Fill out our Daily Orange reader survey to make our paper better


Men's Basketball

Kene Chukwuka’s path from Sweden brought him to Pittsburgh

Courtesy of Pittsburgh Athletics

Kene Chukwuka spent about three hours a day on YouTube watching NBA legends when he was in high school.

In high school, Kene Chukwuka spent about three hours a day on YouTube. He’d get home from school and watch until it was time for basketball practice.

Some days, it was Kobe Bryant highlights. Other times, it was documentaries on Michael Jordan or Dennis Rodman. During the NBA season, he would watch highlights from the previous night’s games as the time difference made it difficult for him to watch them live.

Chukwuka grew up in Sweden, a country not known for its basketball prowess. Sweden has produced three NBA players since the 1946-47 season including current Utah Jazz forward Jonas Jerebko. Now, Chukwuka is one of 12 Swedish players currently in Division I, featuring as a reserve center for Pittsburgh (8-10, 0-5 Atlantic Coast). Chukwuka will find himself in the Carrier Dome when the Panthers take on Syracuse (12-6, 1-4) on Tuesday night.

“In Sweden, sports isn’t that big, I mean it was always school that was the main focus,” Chukwuka said. “But basketball … I just started putting work into it and stuff and it really started to turn into a way of life.”

Chukwuka first got into basketball when he moved from Stockholm to the south of Sweden. The friends he made there were into the sport so he decided to try it out. Chukwuka played for a club team, since no high schools had a team.



For the 2015-16 season, he played for BG Fryshuset Stockholm where he averaged nearly 10 points and two blocks a game. Prior to that, he played for the Trelleborg Pirates, averaging 30 points a game by his final season.

When it was time for him to choose a college, Chukwuka decided he wanted to play basketball in the United States. Asking a friend of his, who was at the time committed to Montana State, for help, and got in contact with one of the MSU coaches late in the summer.

“In America, everybody’s trying to reach the top in whatever they do,” Chukwuka said. “I like the whole you chase your dream thing.”

In the summer of 2016, too late for Chukwuka to receive a scholarship offer, he was put in contact with junior college coaches, including Brian Lohrey of New Mexico Junior College where Chukwuka later committed.

In the first non-exhibition game of the season against Trinidad State Junior College, Chukwuka was under the basket when a shot missed. He bent his knees, preparing to jump to gather the rebound. But as he did, another player ran into him, injuring his right hip.

Against Trinidad State, Chukwuka was on the floor for 21 minutes. The rest of the season, following his injury, he averaged fewer than 10 minutes per game.
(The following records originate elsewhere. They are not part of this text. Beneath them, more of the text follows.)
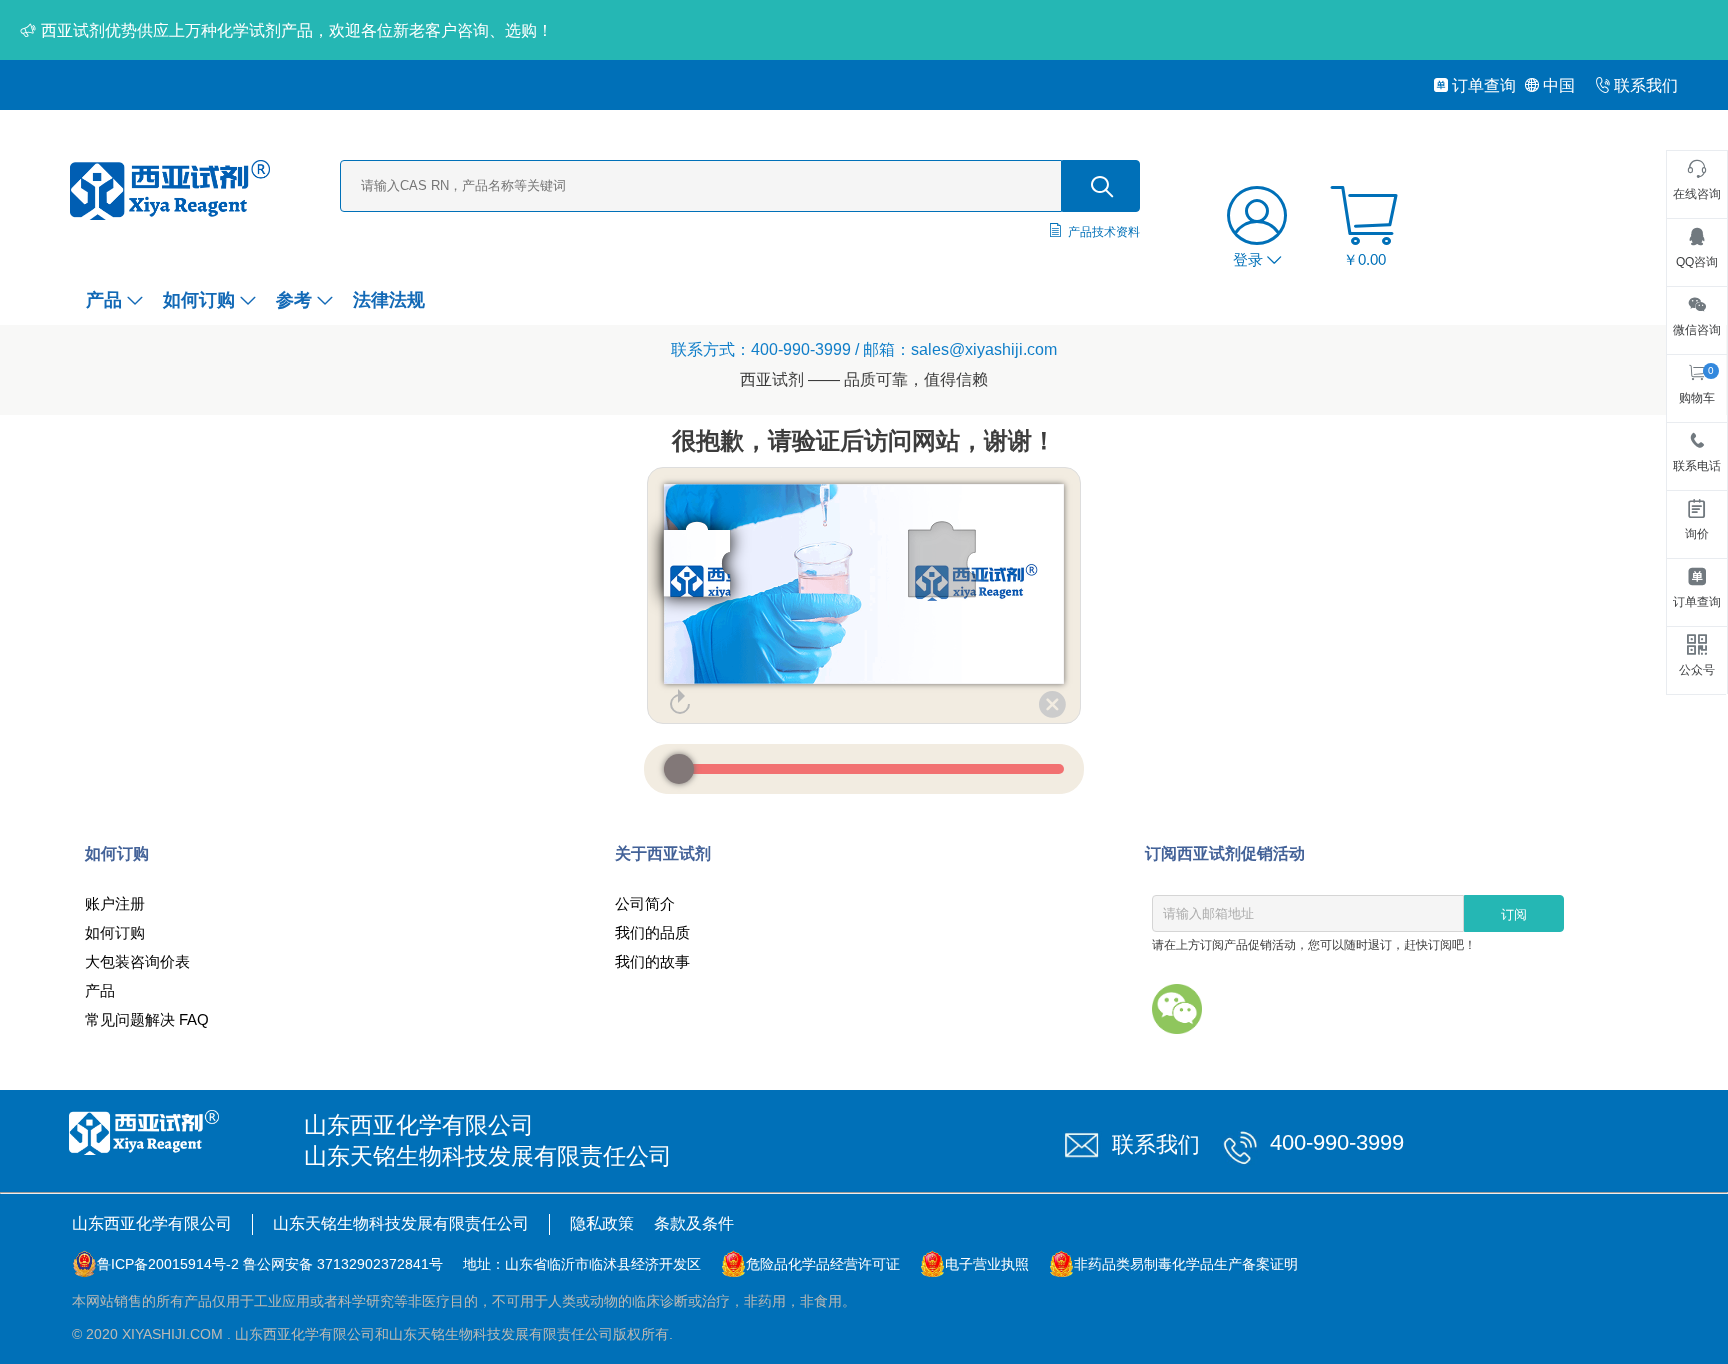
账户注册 (115, 903)
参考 (294, 300)
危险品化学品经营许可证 (823, 1264)
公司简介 (645, 903)
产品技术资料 (1104, 232)
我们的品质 (652, 932)
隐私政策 (602, 1223)
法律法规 (389, 300)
He ended the season with 95 rebounds and 79 points.

“I had a tough season over there,” Chukwuka said. “I didn’t put up the stats to really back up who I was as a player.”

Used to the slower nature of Swedish hoops, he had to get used to the faster pace of the game as well as the sheer size of the players in the U.S. In Sweden, his 6-foot, 9-inch frame was advantageous, unlike in America where he regularly plays with and against guys that are the same size or taller.

Despite his injury and adapting to a different style of play, Chukwuka was invited to a JUCO top 100 showcase in Wichita, Kansas, the summer after his 2016-17 season. In his first game, he put up 16 points and the NCAA offers started rolling in. When Pittsburgh called, he liked the coach and the team camaraderie. On Aug. 8, 2017, Chukwuka committed, completing Pitt’s 2017 recruiting class.

“(Chukwuka) always tries hard, he always plays hard,” Pitt head coach Kevin Stallings said after the Panthers played Duke on Jan. 10, “but sometimes he just gets going too fast in his mind and it’s a process for him, slowing the game down.”

This season, the center is second on the team in blocks (nine) and has 43 rebounds (12 offensive boards and 31 defensive rebounds). In the span of about one minute at the end of the first half against Duke, Chukwuka retrieved four offensive rebounds. He started the second half and made his only shot in the half from behind the arc to add to his three-point basket from the first half. He finished the game 3-3 from the field for eight points.

“I’ve seen him do it in practice, get five offensive rebounds in a row and keep going,” Pitt guard/forward Jared Wilson-Frame said after the loss to Duke. “He’ll be wheezing next to me and I’ll be like ‘Kene, you good?’ and he’ll be like ‘yeah, let’s go.’ That’s just who he is and we really appreciate that.”